By Andrea Shalal and David Lawder
WASHINGTON (Reuters) – The U.S. Treasury Department said Monday it still expects to be able to pay the U.S. government’s bills only through June 1 without a debt limit increase, maintaining pressure on congressional Republicans and the White House to reach a deal.
In her second letter to Congress in two weeks, Treasury Secretary Janet Yellen confirmed that the agency will be unlikely to meet all U.S. government payment obligations by early June, triggering the first-ever U.S. default. The debt ceiling could become binding by June 1, she said.
The new date reflects further data on revenues and payments received since Yellen’s told Congress on May 1 that Treasury would likely run out of cash to pay government bills in early June, and potentially as early as June 1.

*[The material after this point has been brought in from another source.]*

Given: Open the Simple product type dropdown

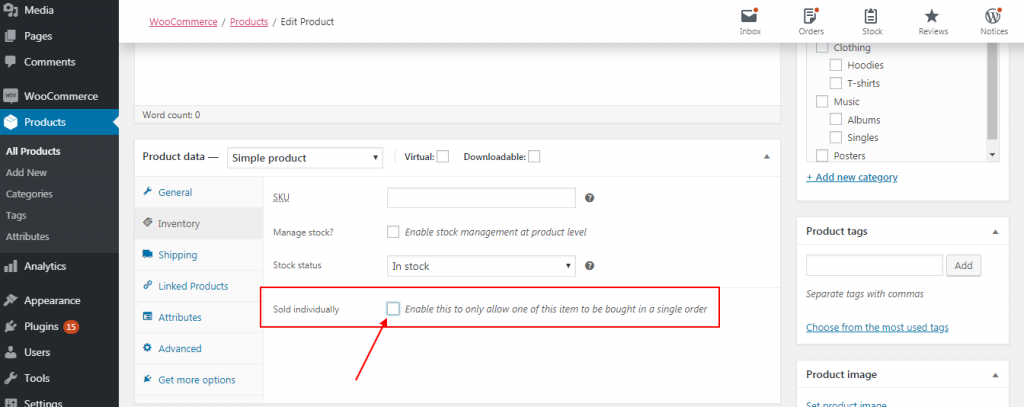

The actual date Treasury exhausts extraordinary measures could be a number of days or weeks later than these estimates, Yellen said. She said will provide an additional update to Congress next week as more information becomes available.

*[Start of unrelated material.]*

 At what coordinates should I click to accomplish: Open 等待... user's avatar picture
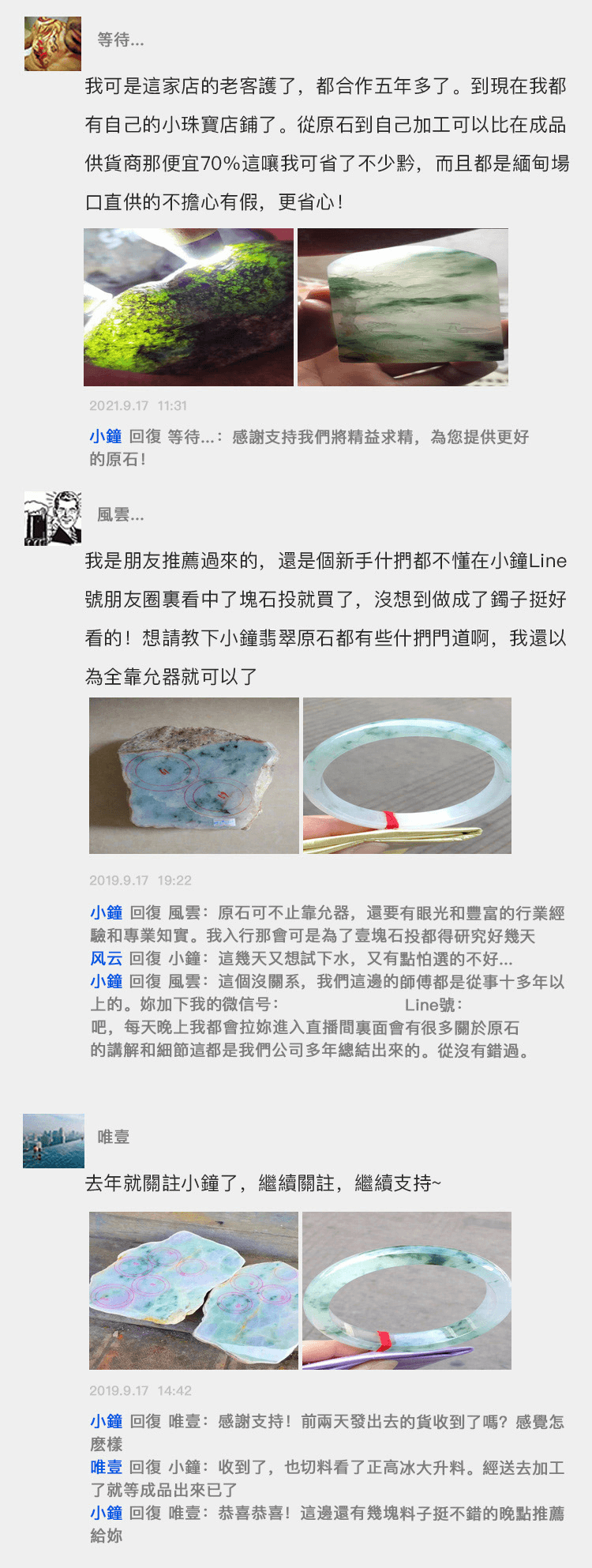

U.S. President Joe Biden on Monday said he would meet U.S. House Speaker Kevin McCarthy for debt ceiling talks on Tuesday before traveling to Japan on Wednesday for a Group of Seven leaders summit, a trip that will take about a week. McCarthy said there had been no progress in marathon talks at the staff level throughout the weekend.
Yellen has repeatedly warned that failure by Congress to raise the $31.4 trillion federal debt limit could spark a “constitutional crisis” and would unleash an “economic and financial catastrophe” for the U.S. and global economies.
The non-partisan Congressional Budget Office last week said the United States faces a “significant risk” of defaulting on payment obligations within the first two weeks of June without a debt ceiling hike, with payment operations uncertain throughout May.